For this final project, you will create a customizable search engine that builds off all of your previous projects. Your project will use multi-threading, an inverted index, servlets, sockets, cookies, Jetty, HTTP, HTML, JDBC, and SQL. Examples will be shown in class.
You should still meet the functionality requirements of the previous projects, except that you should only output the files invertedindex.txt and searchresults.txt if the -i and -q flags are provided. Instead, your primary output will be HTML pages returned by your Jetty web server.
You must create a Java application that crawls a specified seed web page, builds an inverted index, and starts a search engine for a website that provides weighed partial search capability, authenticates users, and maintains a history of each user's prior searches. See your previous projects for details on the required web crawler functionality, weighted partial search functionality, and inverted index functionality.
Regarding the search engine functionality of this project, you must implement several core features worth 60 points, plus several additional features worth 40 points, for a total of 100 points plus possible extra credit. The core and additional features are discussed next.
You must implement several core features worth a total of 60 points. The core features are:
Search (20 points): Your web application should display a webpage with a text box where users may enter a search query, and a button that submits the query to your search engine. Your search engine should perform a partial search from an inverted index generated by your web crawler, and return an HTML page with sorted links to the search results.
User Registration (10 points): Your web application should allow users to register an account with your search engine.

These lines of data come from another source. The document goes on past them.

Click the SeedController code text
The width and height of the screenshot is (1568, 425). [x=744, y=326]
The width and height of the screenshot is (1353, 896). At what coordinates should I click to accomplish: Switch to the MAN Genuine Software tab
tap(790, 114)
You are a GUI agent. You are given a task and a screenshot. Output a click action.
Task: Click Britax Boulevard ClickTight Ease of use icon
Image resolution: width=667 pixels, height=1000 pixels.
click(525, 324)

Your application should store, at a minimum, the username and password of that user in a mySQL database.
User Login/Logout (10 points): Your web application should allow a user to login using a username and password. Once a user has logged into your web application, your application should track the user's session using cookies.
Search History (10 points): Once a user has logged on to your search engine, your web application should store a history of all search queries entered by that user in a mySQL database. Your application should allow a user to view his/her search history.

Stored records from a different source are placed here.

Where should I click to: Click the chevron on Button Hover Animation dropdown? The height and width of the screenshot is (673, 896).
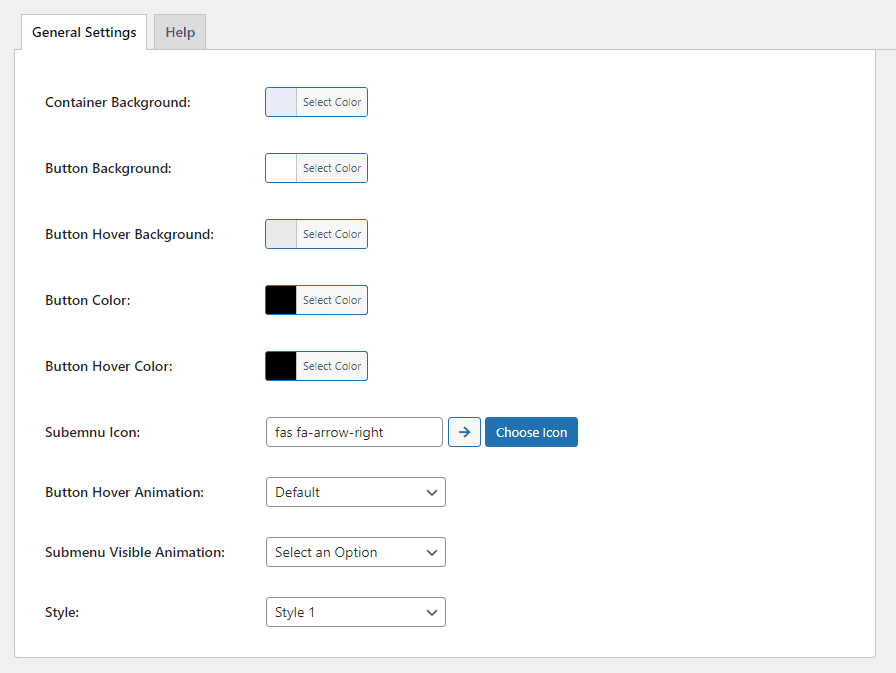(432, 493)
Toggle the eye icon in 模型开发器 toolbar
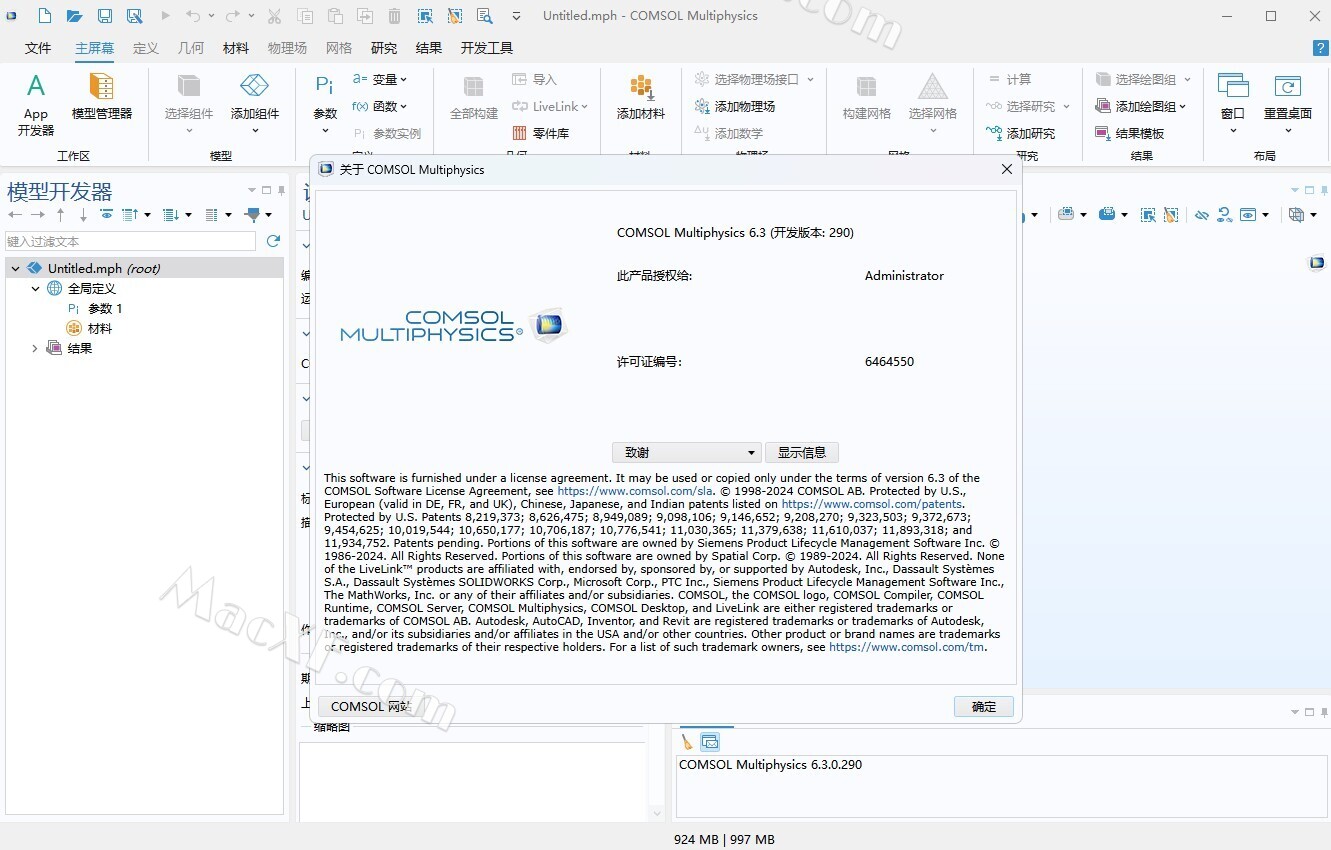Screen dimensions: 1331x850 106,214
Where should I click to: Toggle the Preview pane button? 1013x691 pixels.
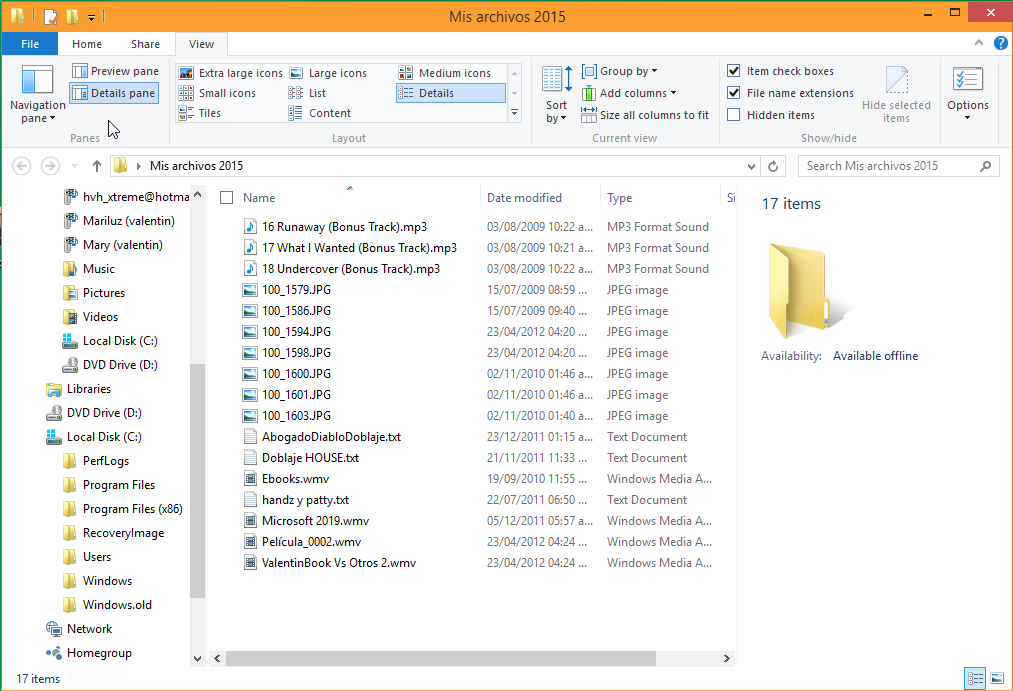(115, 71)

Account Maintenance (10 points): Your web application should allow a user to change his/her password, and clear his/her search history.

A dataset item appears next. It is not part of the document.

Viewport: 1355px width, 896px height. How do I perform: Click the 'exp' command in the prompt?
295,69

You should not begin working on any additional features until you have the core functionality working properly.
You must implement at a minimum 40 points worth of additional features. These features include:
Page Snippet (15 points): In the search results returned by your search engine, your application could display a snippet of the search result page. A snippet usually consists of 2-3 lines from the web page. For performance reasons, these snippets should be stored in a mySQL database when the page is crawled.
Visited Pages (15 points): In addition to tracking a user's search history, you may also store which result pages have been visited by that user. This requires your web application to provide result links that direct back to your application, so that you may first store that the link was visited and then redirect the user to that link.
Administrator Interface: In additional to account maintenance, provide an administrator interface. In this interface implement one (or both) of the following:
New Crawl (10 points): Allow the administrator to enter a new seed URL to crawl. The results should be added to your inverted index (not replace the already existing results).
Server Shutdown (10 points): Allow the administrator to gracefully shutdown the web server.
Suggested Queries (10 points): Provide five suggested queries for the user based on how many results a particular word has in your inverted index. For example, if your seed is a news website, it is likely the suggested queries will relate to the major news of that day.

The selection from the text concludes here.